- **Quoted passage**:
----

AMD GPU on Applio powered by Zluda

AznamirWoW commented 1 month ago

1) Install pre-requisites: a) HIP SDK 6.1.2 https://www.amd.com/en/developer/resources/rocm-hub/hip-sdk.html b) Zluda 3.8 https://github.com/lshqqytiger/ZLUDA/releases/tag/rel.86cdab3b14b556e95eafe370b8e8a1a80e8d093b c) if using GPU unsupported by HIP SDK, such as 6600/6700(XT) need to find/build a custom set of libraries

2) Modify run-install.bat to pull cu118 torch libraries instead of cu121 pip install torch==2.1.1 torchvision==0.16.1 torchaudio==2.1.1 --index-url https://download.pytorch.org/whl/cu118

3) execute run-install.bat to build local environment

4) unzip Zluda into zluda folder, patch torch libraries using copy zluda\cublas.dll env\Lib\site-packages\torch\lib\cublas64_11.dll /y copy zluda\cusparse.dll env\Lib\site-packages\torch\lib\cusparse64_11.dll /y copy zluda\nvrtc.dll env\Lib\site-packages\torch\lib\nvrtc64_112_0.dll /y

5) apply the patch

6) Start Applio using zluda\zluda.exe -- env\python.exe app.py

27kaive commented 1 month ago

how do u apply the patch? i get a lot of errors which say "patch does not apply"

AznamirWoW commented 1 month ago

how do u apply the patch? i get a lot of errors which say "patch does not apply"

----

- **Available data**:
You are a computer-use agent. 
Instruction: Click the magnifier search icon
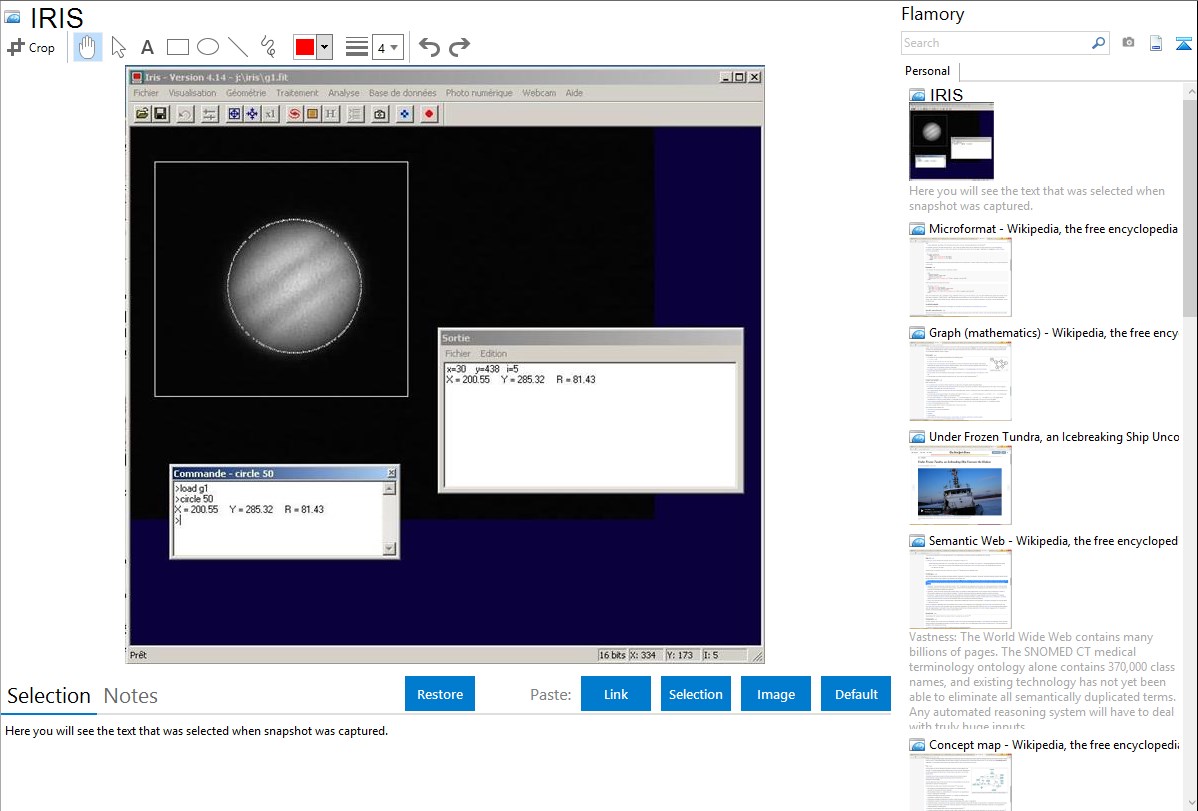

----

- **Given request A**:
In the Zluda thread, which file names in the torch library folder get overwritten by the Zluda DLL copies?
- **Given request B**:
Can you carry on the Zluda thread from its last line?

- **Written response A**:
cublas64_11.dll, cusparse64_11.dll, nvrtc64_112_0.dll

- **Written response B**:
I've created a proper pull request with the required changes. You can apply them manually to 3.2.1 version if you want.

tej1940 commented 1 month ago

i am not really good in coding so where i past this thing please ? copy zluda\cublas.dll env\Lib\site-packages\torch\lib\cublas64_11.dll /y copy zluda\cusparse.dll env\Lib\site-packages\torch\lib\cusparse64_11.dll /y copy zluda\nvrtc.dll env\Lib\site-packages\torch\lib\nvrtc64_112_0.dll /y

AznamirWoW commented 1 month ago

Note that 1st time Zluda gets a task to process it may take 10-20 minutes for it to compile a kernel code. During this time there's no visible output. Sit tight and wait until it it done.

fcastro97 commented 1 month ago

how do u apply the patch? i get a lot of errors which say "patch does not apply"

I've created a proper pull request with the required changes. You can apply them manually to 3.2.1 version if you want.

Is the version you made working?

AznamirWoW commented 1 month ago

how do u apply the patch? i get a lot of errors which say "patch does not apply"

I've created a proper pull request with the required changes. You can apply them manually to 3.2.1 version if you want.

Is the version you made working?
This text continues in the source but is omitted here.